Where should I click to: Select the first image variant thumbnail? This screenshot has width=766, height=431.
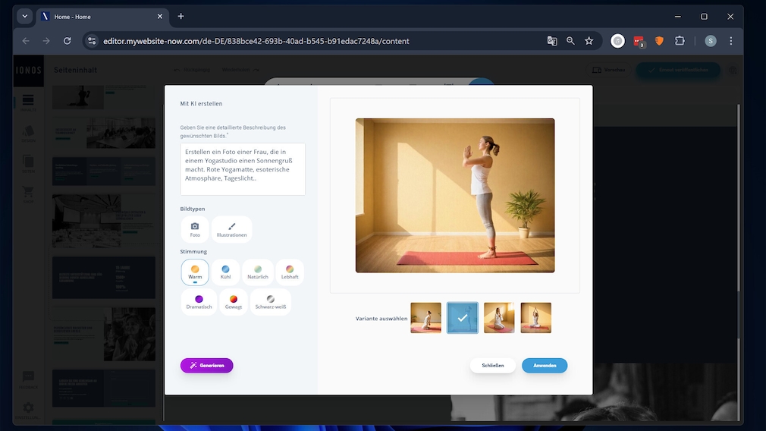click(425, 318)
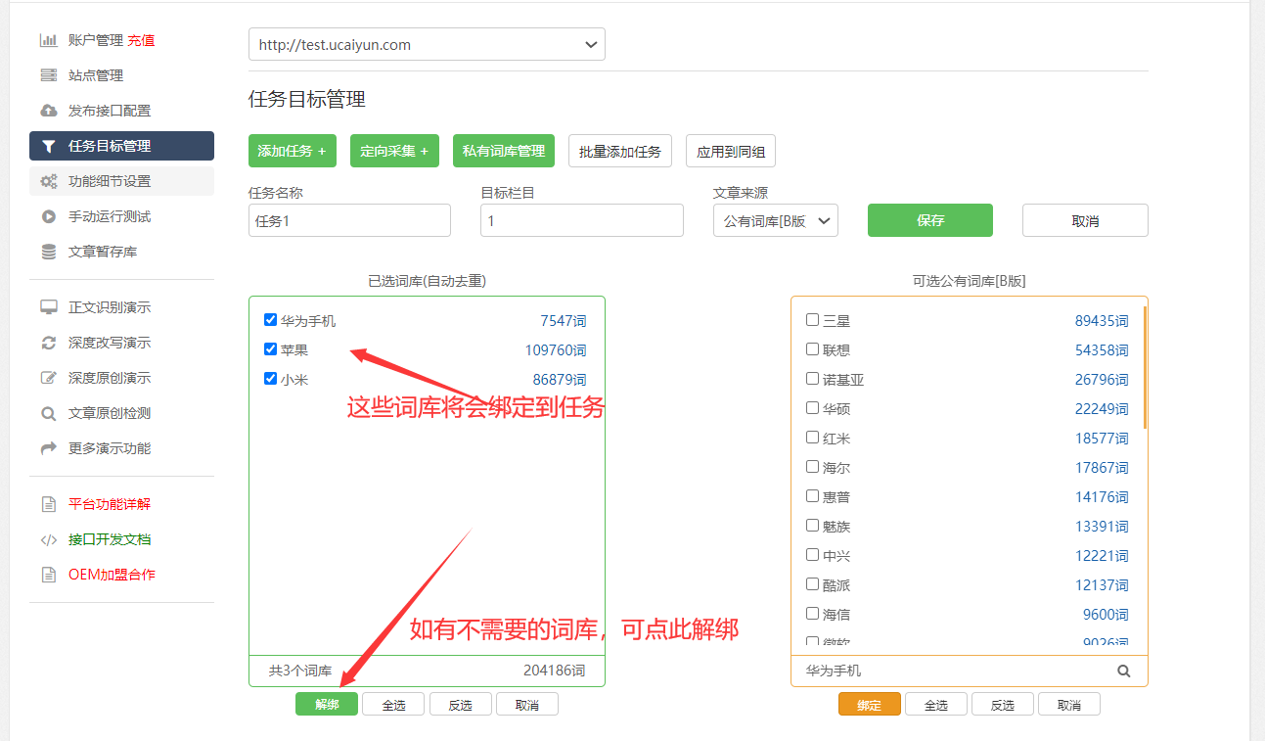Click the cloud upload icon for 发布接口配置
This screenshot has width=1265, height=741.
coord(48,111)
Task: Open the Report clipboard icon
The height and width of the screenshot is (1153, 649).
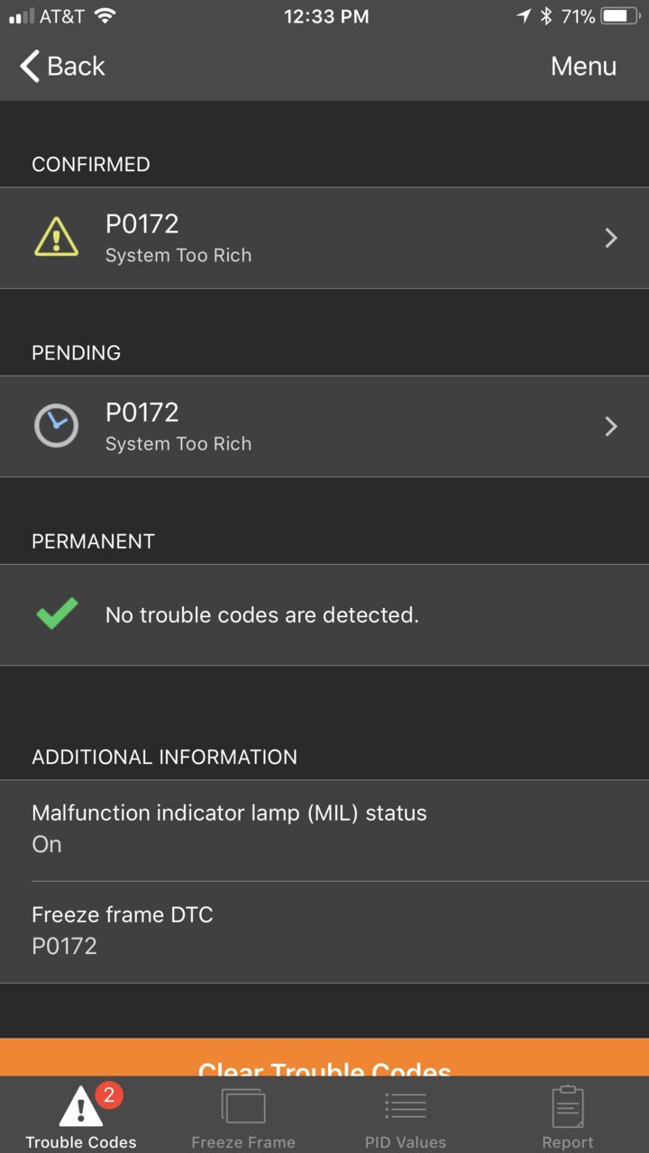Action: 568,1105
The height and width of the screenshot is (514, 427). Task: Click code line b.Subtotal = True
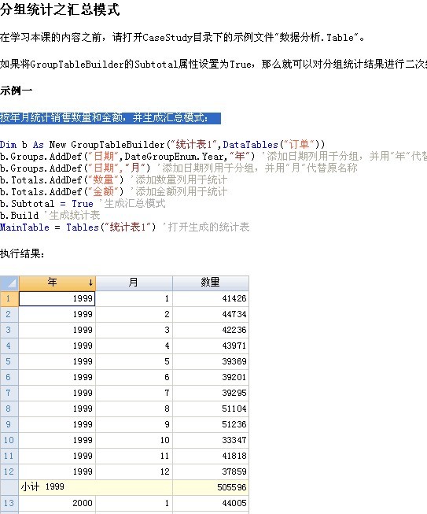coord(47,204)
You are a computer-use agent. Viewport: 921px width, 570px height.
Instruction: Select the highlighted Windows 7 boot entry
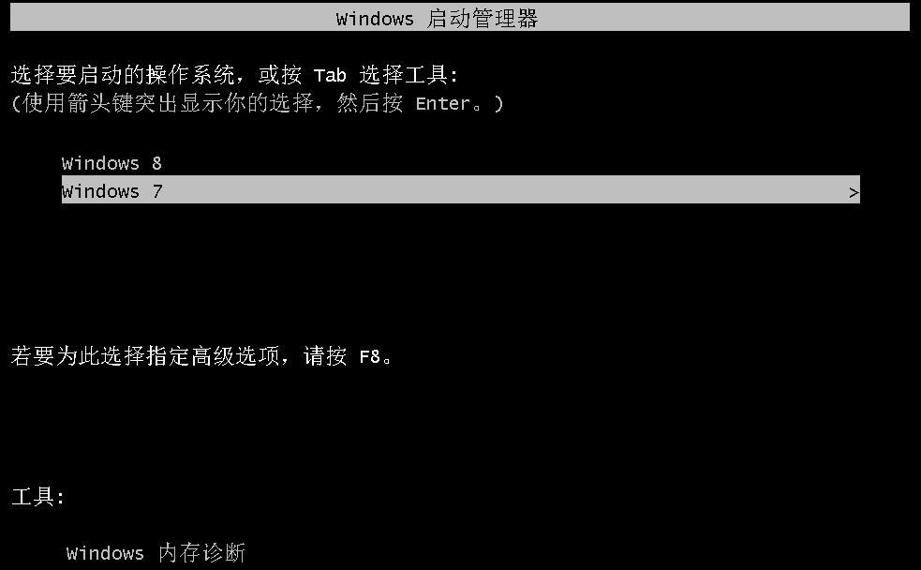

**Task instructions**. Set down the line containing "The height and width of the screenshot is (514, 427)." and every line after it up to the end of the material, exactly as written, but not the pictures.

**Task output**.
The height and width of the screenshot is (514, 427). Task: Click code line b.Subtotal = True
coord(47,204)
You are a computer-use agent. Viewport: 921px width, 570px height.
Instruction: Select the highlighted Windows 7 boot entry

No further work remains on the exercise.